Genevieve brought her swing to a standstill. She read the letter twice. When she looked up, her eyes were glittering.
‘Oh, my God,’ she said.
‘Yes,’ Victoria said.
‘Did he tell you any of this ten years ago?’
‘Not like that. I knew he needed to get away from his family for a while. He’d talked a lot about how domineering his father could be. About how his life had been mapped out for him.’
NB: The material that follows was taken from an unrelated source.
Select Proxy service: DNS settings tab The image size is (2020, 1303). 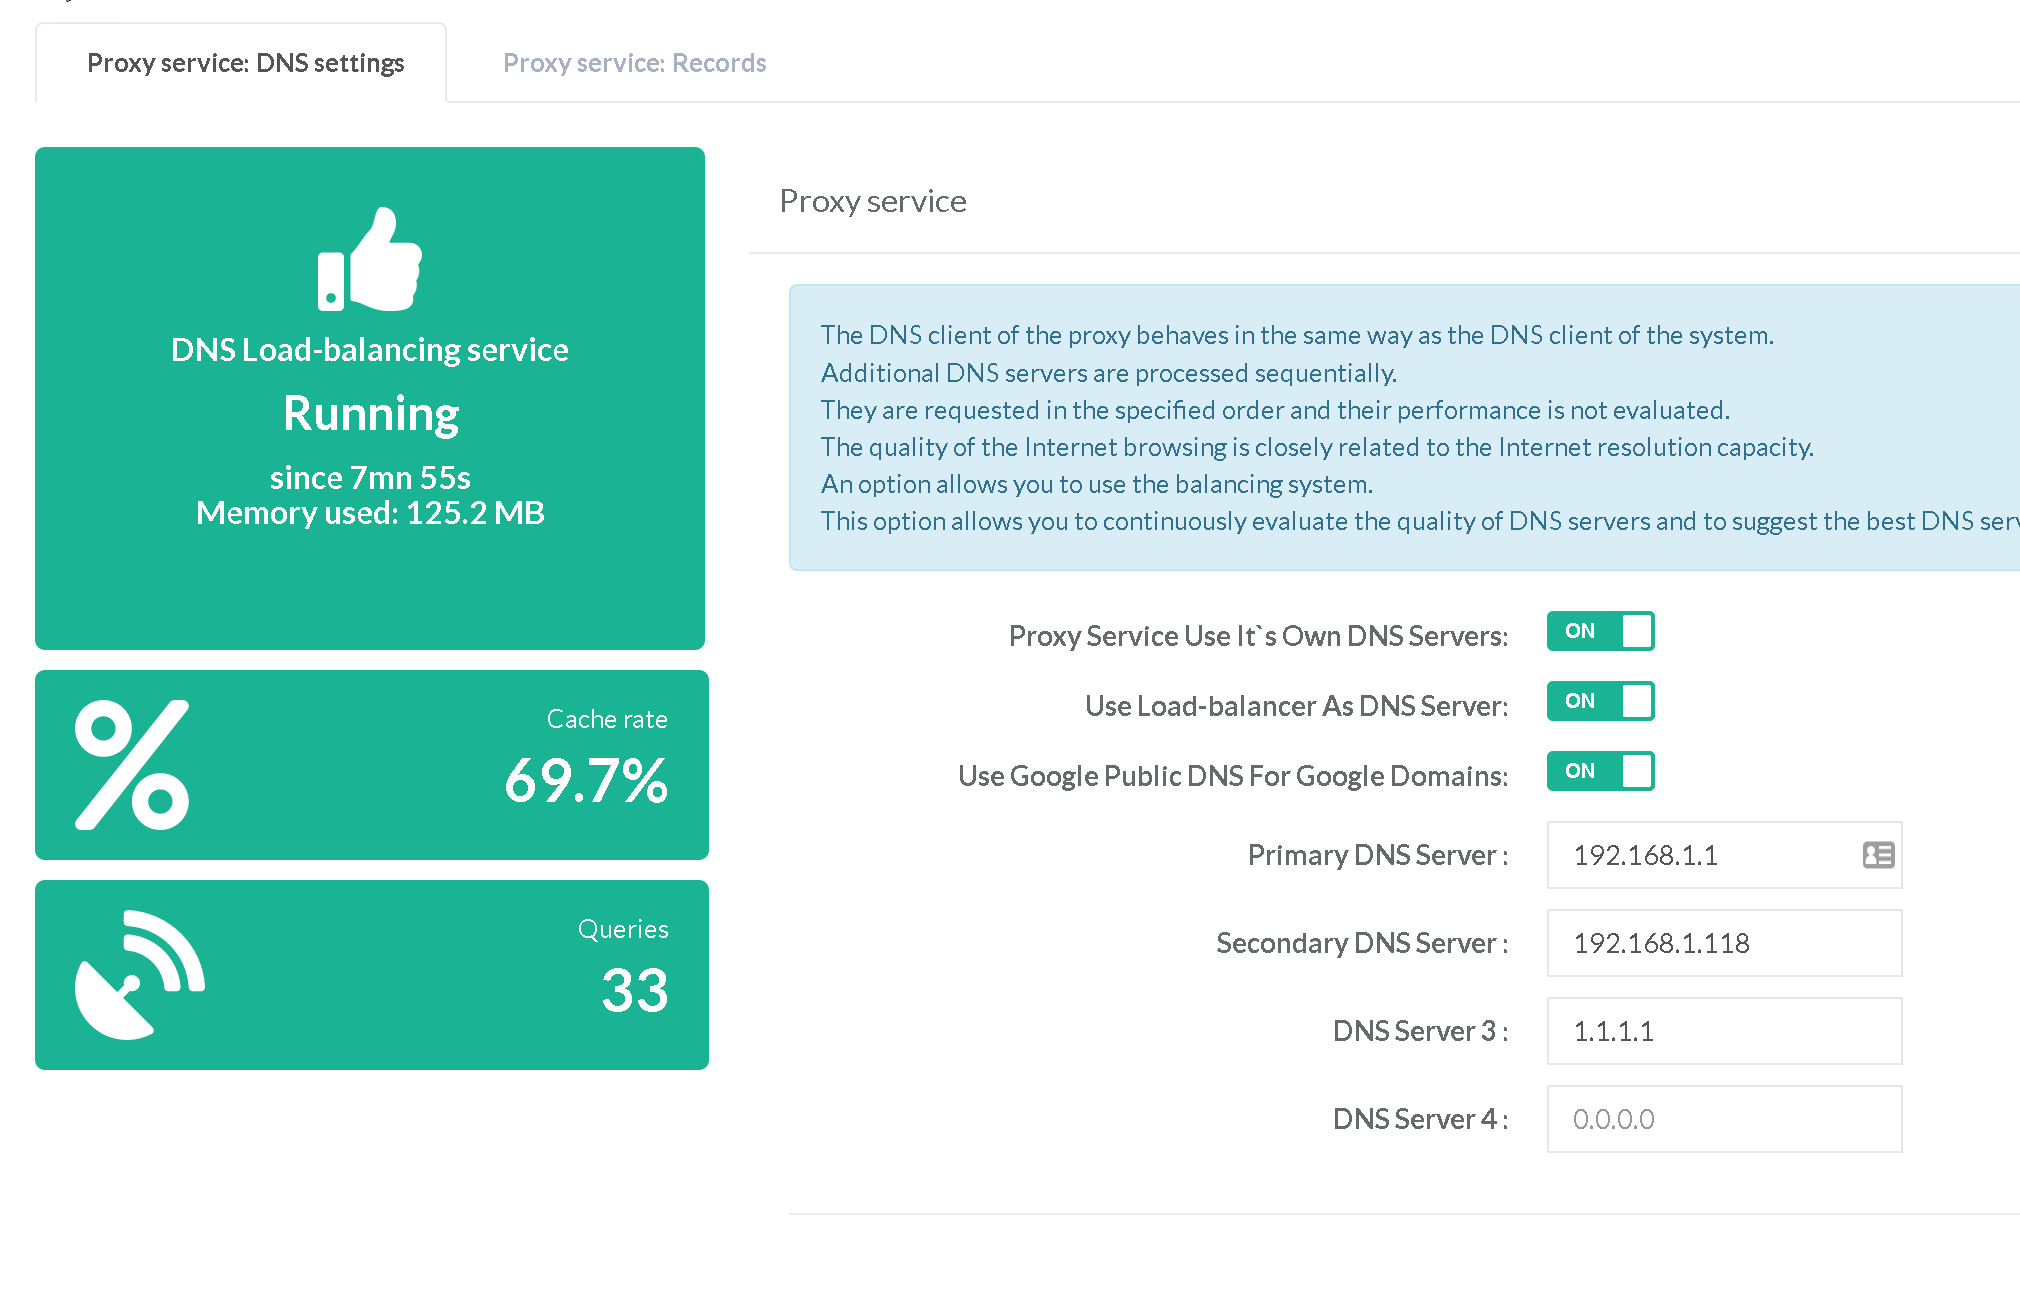click(245, 63)
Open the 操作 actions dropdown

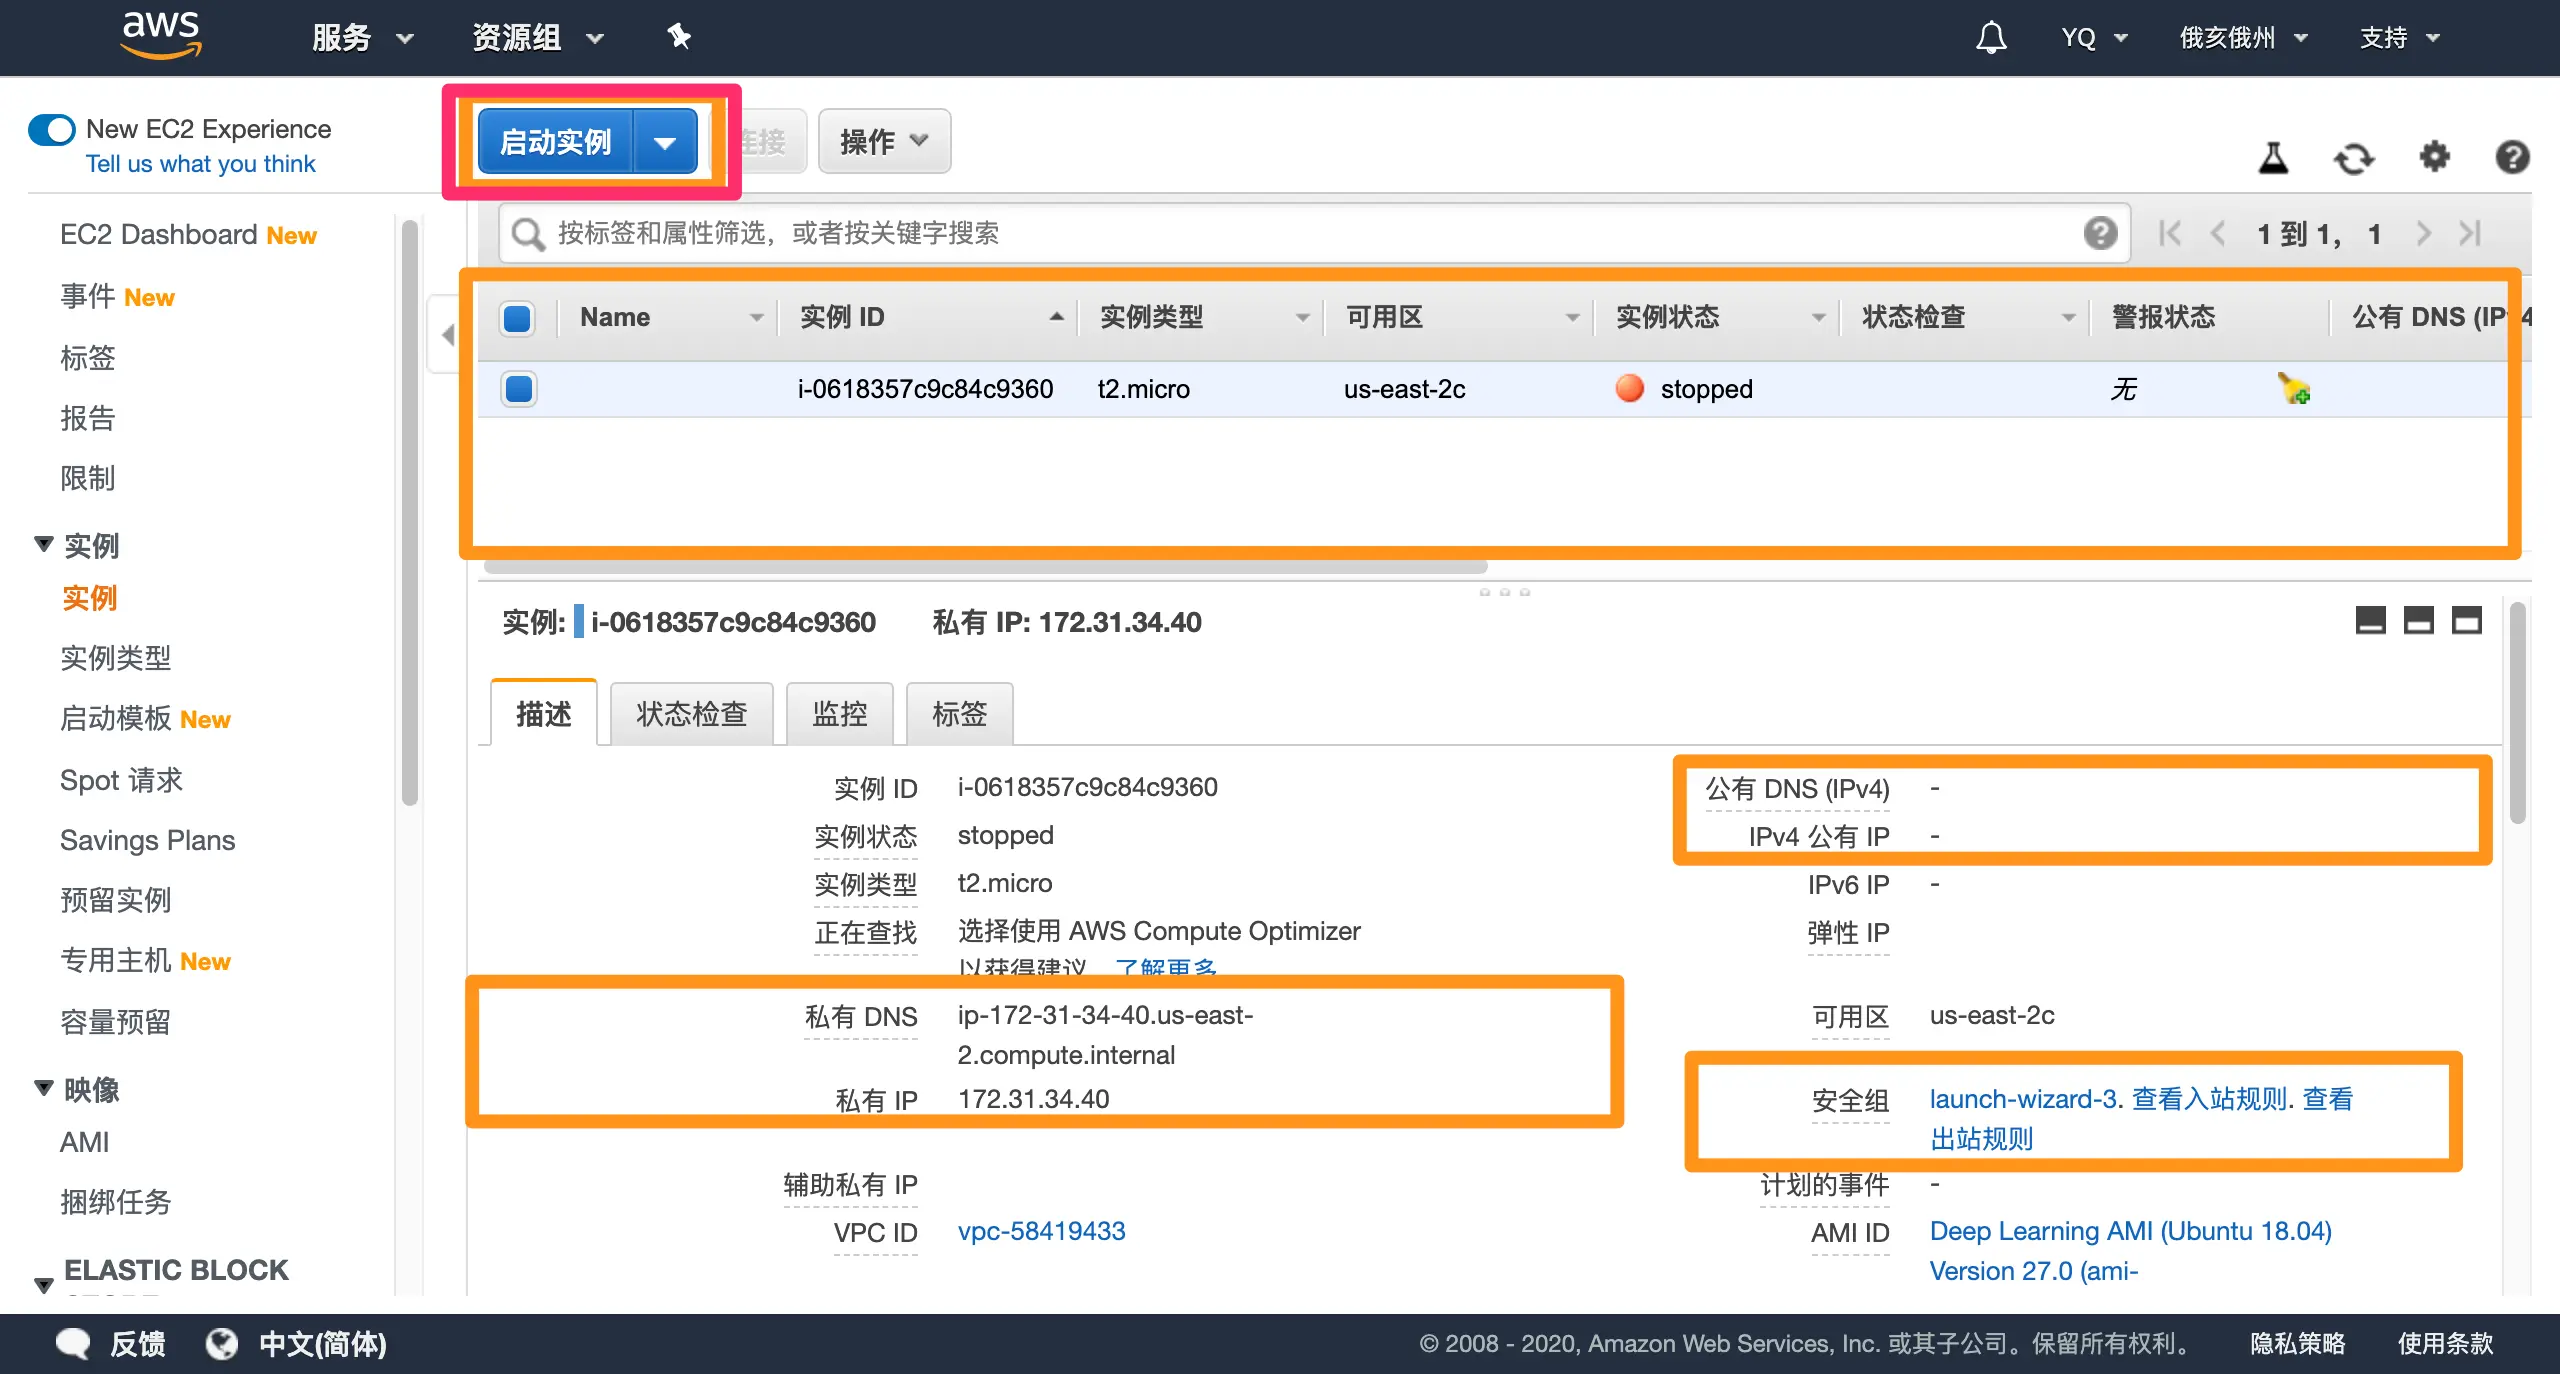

Genevieve read aloud. ‘Going to Canada ten years ago was the best decision I could ever have made. I felt like myself there, Victoria. Not one of the Lawsons, the oldest Lawson, Kevin Lawson’s son. I was able to make mistakes. Do stupid things. Do good things. On my own two feet. But ten years ago I also made the worst decision of my life. I should have asked you to come with me. I should have begged you to come with me. I should have asked you to marry me, and maybe we could have started a life over there together. But back then I didn’t think that was fair. I knew how much you loved Errigal, that you wanted to take over from your father if it worked out that way. I didn’t want you to have to choose between your family and me.
‘I was ready to come back. It was the right time. Not everyone around here knows this, but Dad’s got big plans for the future. Expansion. Diversification. He wants me to be involved. I’ve got lots of ideas I want to try, and Dad is backing me. But I can’t stop thinking about something else I wanted but didn’t have the courage to ask for ten years ago. And I’m too scared to ask you this face to face in case you say no. I loved being with you for those four years, Victoria. As soon as I saw you in Port Pirie, I realised nothing had changed. I know you don’t know what your plans are yet, and I know we need to get to know each other again, and I wouldn’t even expect any kind of answer from you for weeks or months or even years, if that’s how much time you needed. But maybe you’d think about it at least.